Les compagnies d’assurances sont encore frileuses avec ce type de clause invoquant le risque de donation indi­recte. Pourtant Bercy a confirmé leur validité (Réponse Malhuret ; « JO Sénat », 22 septembre 2016, n° 4058). « Dans l’hypothèse d’un refus de la com­pagnie, il est toujours possible de dépo­ser la clause chez un notaire et d’indi­quer sur le contrat les coordonnées de l’étude », suggère Catherine Costa. Elle sera alors inscrite au fichier des dispo­sitions des dernières volontés.

3.    Démembrer la clause  bénéficiaire

Le démembrement de la clause béné­ficiaire repose sur une logique diffé­rente. Il consiste à désigner pour un même capital deux bénéficiaires, l’un en usufruit et l’autre en nue-pro­priété. Ce type de clause est générale­ment utilisé pour assurer la protec­tion du conjoint survivant tout en organisant la transmission à terme aux enfants, à moindre coût fiscal.
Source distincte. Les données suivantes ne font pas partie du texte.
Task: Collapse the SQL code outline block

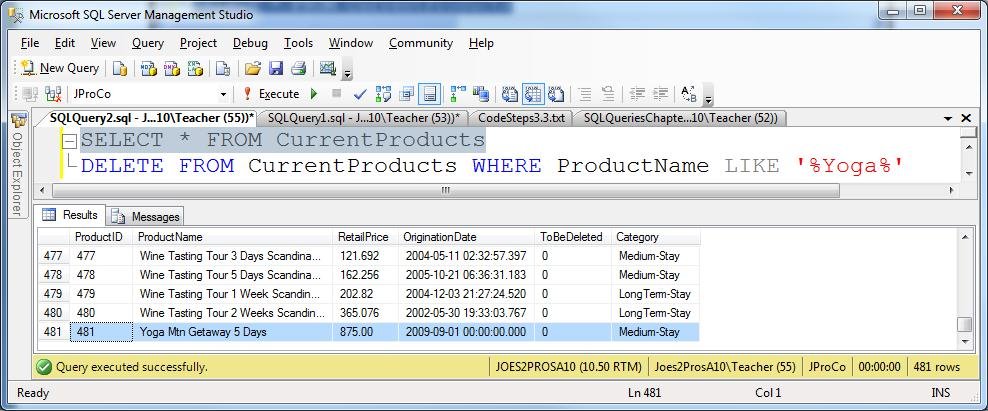Action: (69, 141)
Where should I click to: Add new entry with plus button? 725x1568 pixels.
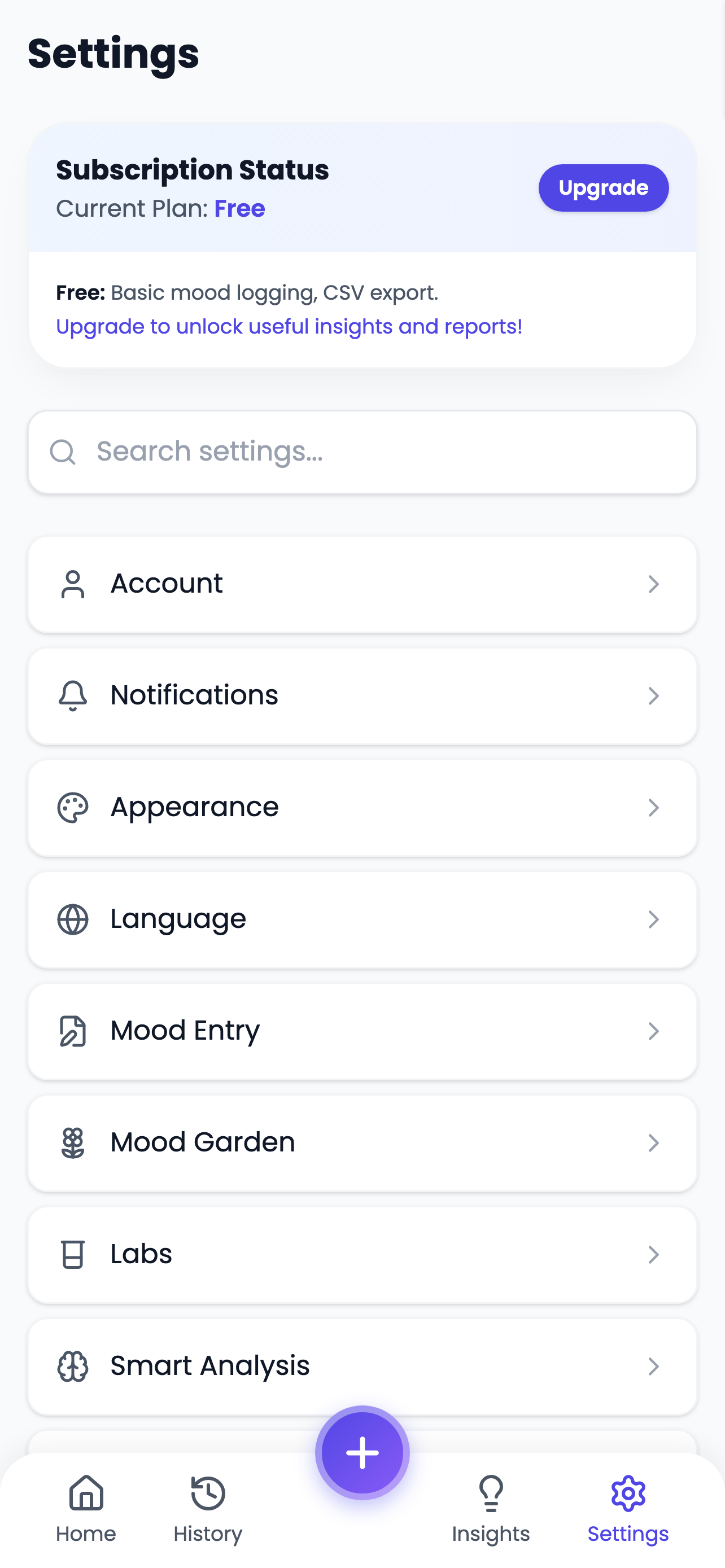[x=362, y=1453]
Au décès de l’assuré, alors même qu’il y a un bénéficiaire en usufruit et un bénéficiaire en nue-propriété, l’intégralité du capital est versée au conjoint survivant.
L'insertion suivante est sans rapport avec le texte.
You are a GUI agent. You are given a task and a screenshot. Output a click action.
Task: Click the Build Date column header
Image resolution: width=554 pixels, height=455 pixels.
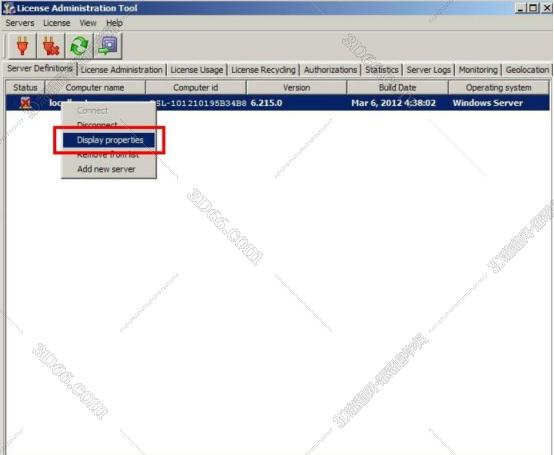[x=397, y=87]
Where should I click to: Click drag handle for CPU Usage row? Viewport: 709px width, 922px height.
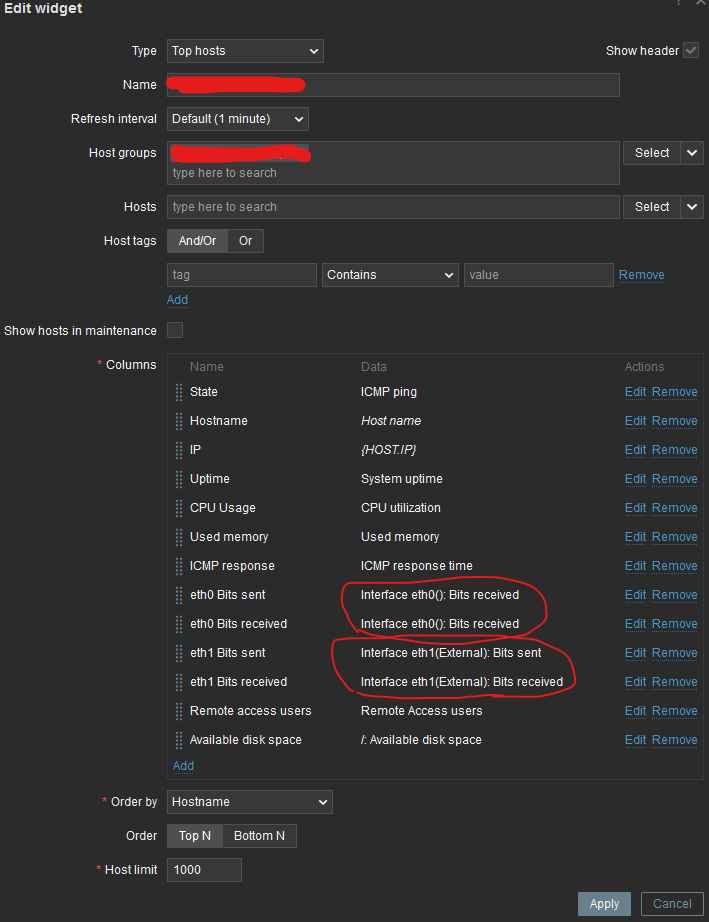pyautogui.click(x=179, y=508)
Comme les enfants ne recevront rien, il faudra prévoir dans la clause que les droits qu’ils auront à payer seront pris en charge par le conjoint survivant et prélevés par l’assureur sur le capital qui lui est versé. Au décès du parent usufruitier, les enfants auront une créance de restitution sur sa succession d’un montant égal au capital versé par l’assureur. Cette créance viendra diminuer l’actif suc­cessoral taxable. Autrement dit, les enfants pourront récupérer le mon­tant de leur créance sur la succession du survivant en franchise de droit de succession. — N. C.-K.

Exemple de démembrement de la clause bénéficiaire

  • Contrat souscrit par M. Dupont (primes versées avant ses 70 ans). Son épouse, Mme Dupont, est bénéficiaire en usufruit et ses deux enfants sont bénéficiaires en nue-propriété.
  • Valeur du contrat au décès de M. Dupont : 500.000 euros. Mme Dupont est alors âgée de 75 ans, son usufruit est valorisé à 30 % de la pleine propriété (150.000 euros).
  • La quote-part des enfants en nue-propriété est de 350.000 euros, soit 175.000 euros par enfant.
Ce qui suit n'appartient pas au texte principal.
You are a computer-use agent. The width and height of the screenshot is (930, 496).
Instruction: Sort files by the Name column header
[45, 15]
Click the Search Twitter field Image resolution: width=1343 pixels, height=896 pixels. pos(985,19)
Part taxable par enfant : 175.000 euros.

Abattement (152.500 x 70 %) : 106.750 euros.

Taxable : 68.250 euros.

Prélèvement de 20 % : 13.650 euros.

Total pour les deux enfants : 27.300 euros.

  • Les droits à payer, soit 27.300 euros, sont prélevés sur le capital versé à Mme Dupont, qui reçoit 472.700 euros.

Si, à son décès, la valeur de son patrimoine est de 1.000.000 euros, l’actif taxable de la succession sera de 527.300 euros (1.000.000 € – 472.000 €). Les enfants auront 61.848 euros de droits à payer (30.924 euros chacun).

  • Si la clause bénéficiaire n’avait pas été démembrée, les enfants auraient payé 156.388 euros de droits au décès de leur mère. Le démembrement leur a permis d’économiser 67.240 euros.